### Supplied records

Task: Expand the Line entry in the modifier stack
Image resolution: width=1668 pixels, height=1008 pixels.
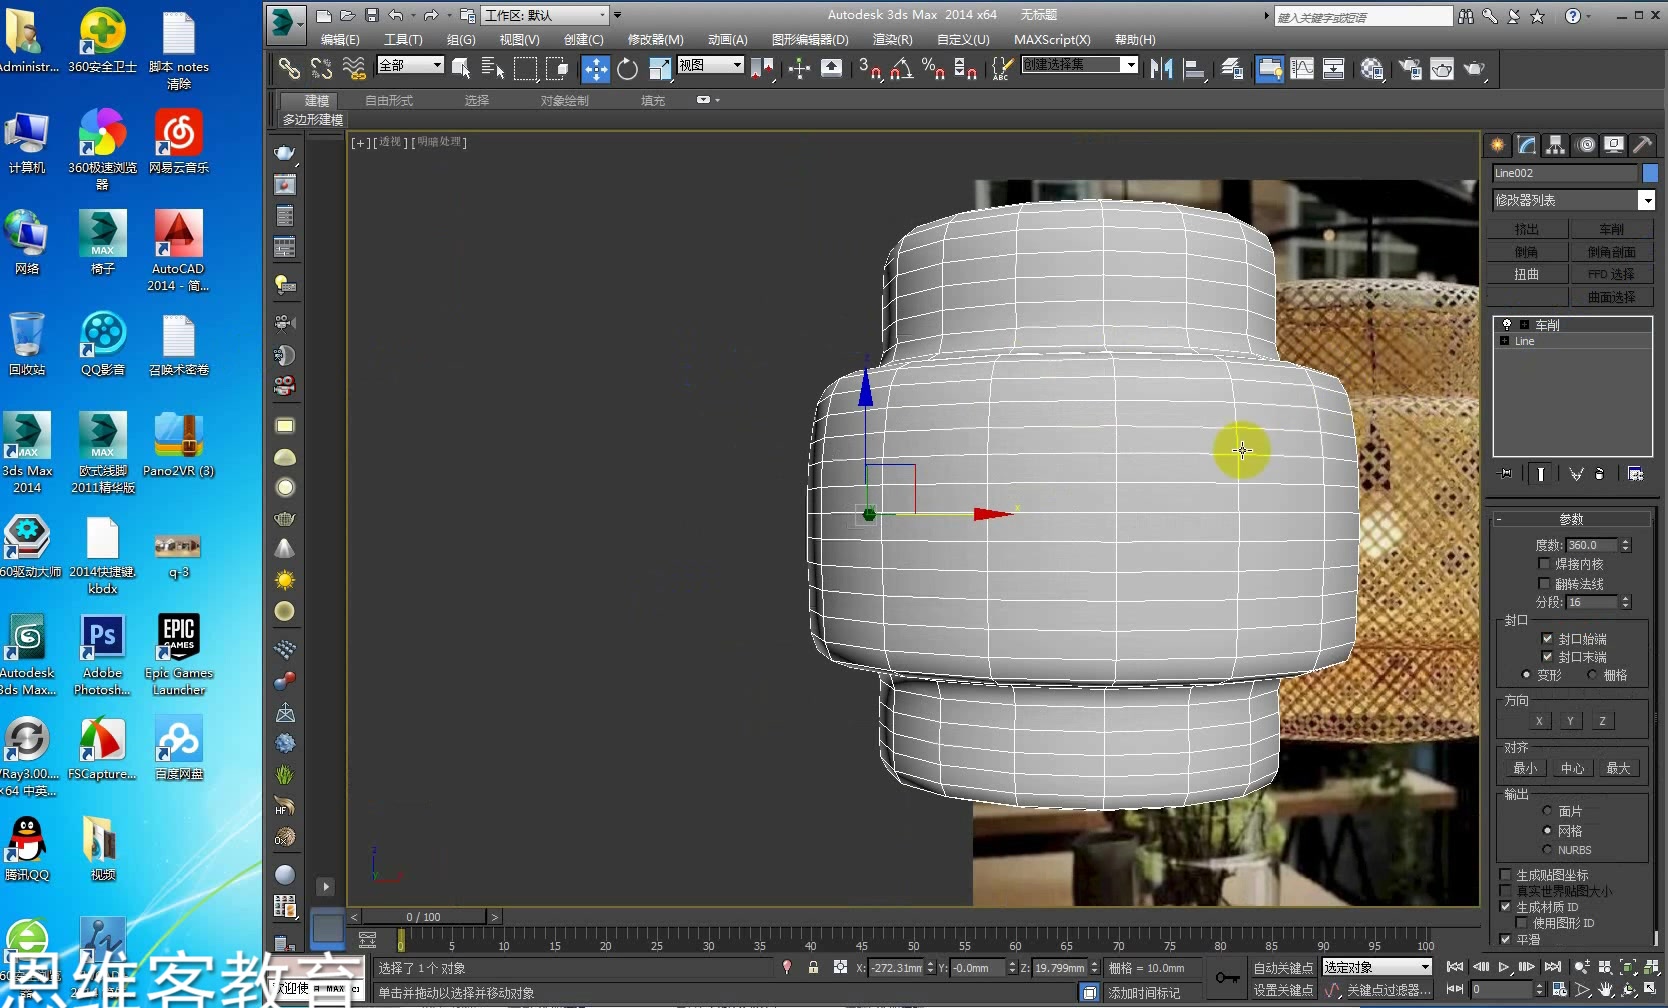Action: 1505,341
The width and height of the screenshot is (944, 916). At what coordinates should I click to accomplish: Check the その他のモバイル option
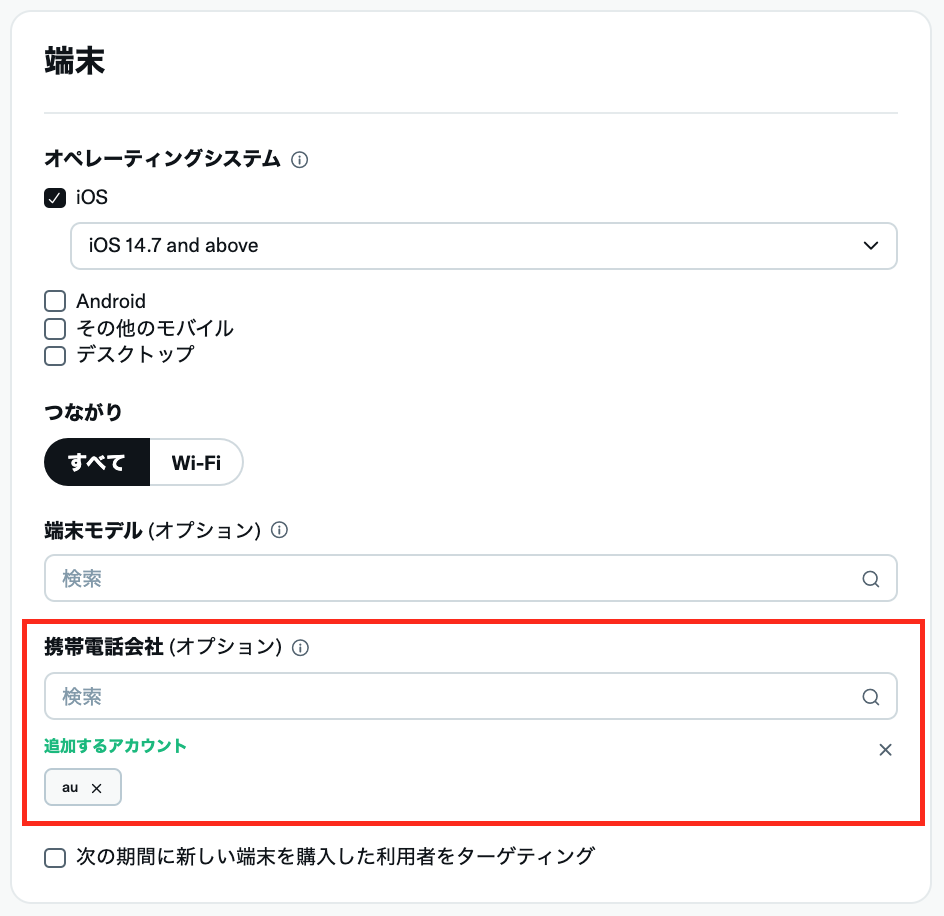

######
### Supplied records

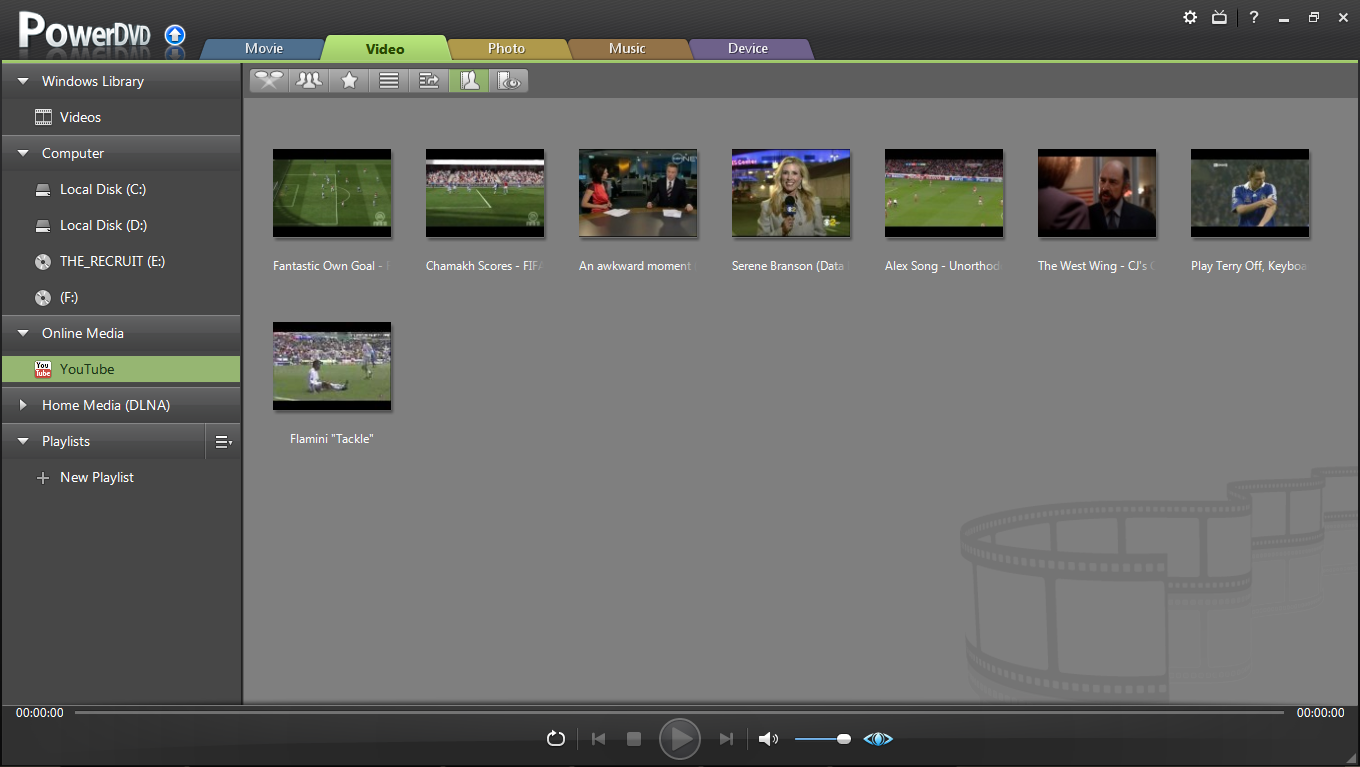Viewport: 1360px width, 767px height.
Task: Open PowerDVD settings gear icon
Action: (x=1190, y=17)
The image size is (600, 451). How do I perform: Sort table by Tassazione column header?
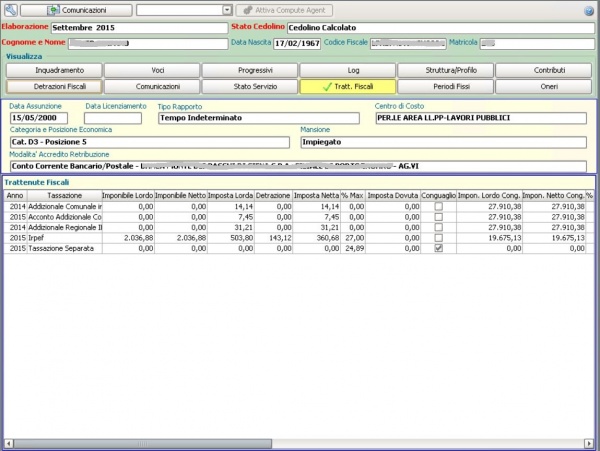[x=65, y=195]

######
### Supplied records

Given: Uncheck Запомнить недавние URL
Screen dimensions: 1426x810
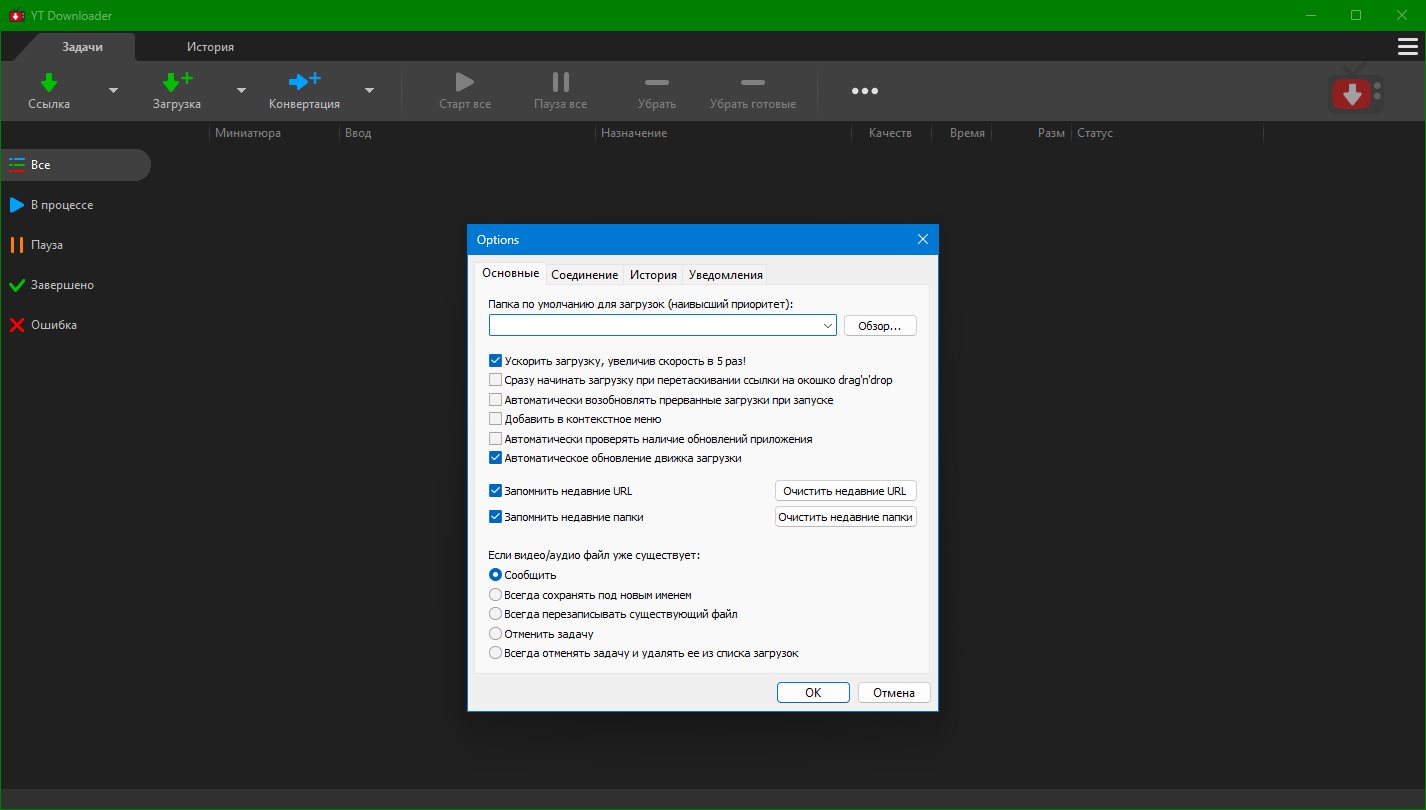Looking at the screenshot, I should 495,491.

######

#### Exercise
Reproduce the records word for word, starting with the line that contains "Viewport: 1360px width, 767px height." and going on through the line that contains "[x=65, y=195]", with both of those lines included. Leave the pictures out of your answer.

#### Exercise response
Viewport: 1360px width, 767px height.
Task: Open PowerDVD settings gear icon
Action: (x=1190, y=17)
The image size is (600, 451). How do I perform: Sort table by Tassazione column header?
[x=65, y=195]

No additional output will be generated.